Une nouvelle étude s’intéresse aux rapaces pour mieux comprendre un problème bien plus ancien: comment relier la forme des os à la manière de chasser. En classant ces oiseaux selon leurs techniques de prédation, les chercheurs cherchent à identifier des correspondances entre anatomie et comportement.
L’idée est simple, mais importante pour la paléontologie. Chez les animaux actuels, il est possible d’observer directement comment ils repèrent, attrapent et maîtrisent leurs proies. Si certains traits osseux reviennent chez des rapaces qui chassent de façon comparable, ces indices pourraient ensuite être utilisés pour interpréter les fossiles.
Cette approche ouvre une piste pour étudier des dinosaures dont on ne possède, par définition, que les restes.

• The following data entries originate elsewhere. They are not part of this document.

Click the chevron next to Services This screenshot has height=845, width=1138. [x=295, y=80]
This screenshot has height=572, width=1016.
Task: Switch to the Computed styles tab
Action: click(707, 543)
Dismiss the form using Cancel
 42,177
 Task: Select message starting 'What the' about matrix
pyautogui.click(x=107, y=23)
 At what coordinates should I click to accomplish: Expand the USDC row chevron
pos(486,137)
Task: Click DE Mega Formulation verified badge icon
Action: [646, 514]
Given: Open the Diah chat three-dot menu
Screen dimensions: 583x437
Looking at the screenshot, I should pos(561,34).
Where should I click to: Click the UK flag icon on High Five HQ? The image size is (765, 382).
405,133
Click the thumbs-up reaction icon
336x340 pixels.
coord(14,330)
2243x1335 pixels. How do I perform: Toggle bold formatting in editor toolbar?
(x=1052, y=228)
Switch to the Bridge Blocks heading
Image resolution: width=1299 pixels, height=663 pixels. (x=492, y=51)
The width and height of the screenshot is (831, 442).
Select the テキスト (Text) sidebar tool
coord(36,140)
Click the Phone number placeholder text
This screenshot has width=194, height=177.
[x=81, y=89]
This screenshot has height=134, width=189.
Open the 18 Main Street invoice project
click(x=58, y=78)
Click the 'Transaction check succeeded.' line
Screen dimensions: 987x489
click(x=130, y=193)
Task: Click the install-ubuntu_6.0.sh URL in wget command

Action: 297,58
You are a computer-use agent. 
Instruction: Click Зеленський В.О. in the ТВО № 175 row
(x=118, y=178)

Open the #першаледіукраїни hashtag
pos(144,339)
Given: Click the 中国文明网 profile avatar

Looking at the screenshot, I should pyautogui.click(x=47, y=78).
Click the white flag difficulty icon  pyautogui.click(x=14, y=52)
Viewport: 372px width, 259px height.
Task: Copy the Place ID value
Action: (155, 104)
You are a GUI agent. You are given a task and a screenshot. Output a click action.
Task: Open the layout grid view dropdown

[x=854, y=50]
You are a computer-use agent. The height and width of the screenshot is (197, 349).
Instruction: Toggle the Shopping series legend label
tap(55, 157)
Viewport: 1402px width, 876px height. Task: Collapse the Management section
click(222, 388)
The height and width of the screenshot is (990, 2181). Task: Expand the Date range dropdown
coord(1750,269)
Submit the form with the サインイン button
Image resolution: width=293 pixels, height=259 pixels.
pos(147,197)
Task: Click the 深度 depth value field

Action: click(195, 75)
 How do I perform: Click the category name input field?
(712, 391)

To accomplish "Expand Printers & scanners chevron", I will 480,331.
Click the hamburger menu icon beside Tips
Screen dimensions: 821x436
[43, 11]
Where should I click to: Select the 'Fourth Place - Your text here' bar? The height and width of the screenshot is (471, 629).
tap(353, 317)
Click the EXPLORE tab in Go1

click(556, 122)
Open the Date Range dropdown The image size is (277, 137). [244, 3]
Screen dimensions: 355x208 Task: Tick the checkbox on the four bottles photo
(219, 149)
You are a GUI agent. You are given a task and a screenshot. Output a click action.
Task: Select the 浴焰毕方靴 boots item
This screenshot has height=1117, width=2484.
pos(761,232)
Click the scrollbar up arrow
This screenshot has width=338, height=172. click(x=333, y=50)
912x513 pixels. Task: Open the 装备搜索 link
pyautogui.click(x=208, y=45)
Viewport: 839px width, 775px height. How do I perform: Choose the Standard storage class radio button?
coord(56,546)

En comparant leur squelette à celui d’espèces modernes, les scientifiques espèrent reconstituer plus finement leur mode de vie, au-delà de la seule apparence physique. Cela pourrait aider à distinguer des stratégies de chasse différentes chez des espèces aujourd’hui disparues.
L’intérêt de ce travail est donc double: mieux comprendre la diversité des rapaces actuels, et utiliser ce savoir comme une fenêtre sur le passé. En reliant plus solidement os et comportement, la recherche affine les outils qui permettent d’imaginer comment certains dinosaures se déplaçaient, capturaient leurs proies et occupaient leur environnement.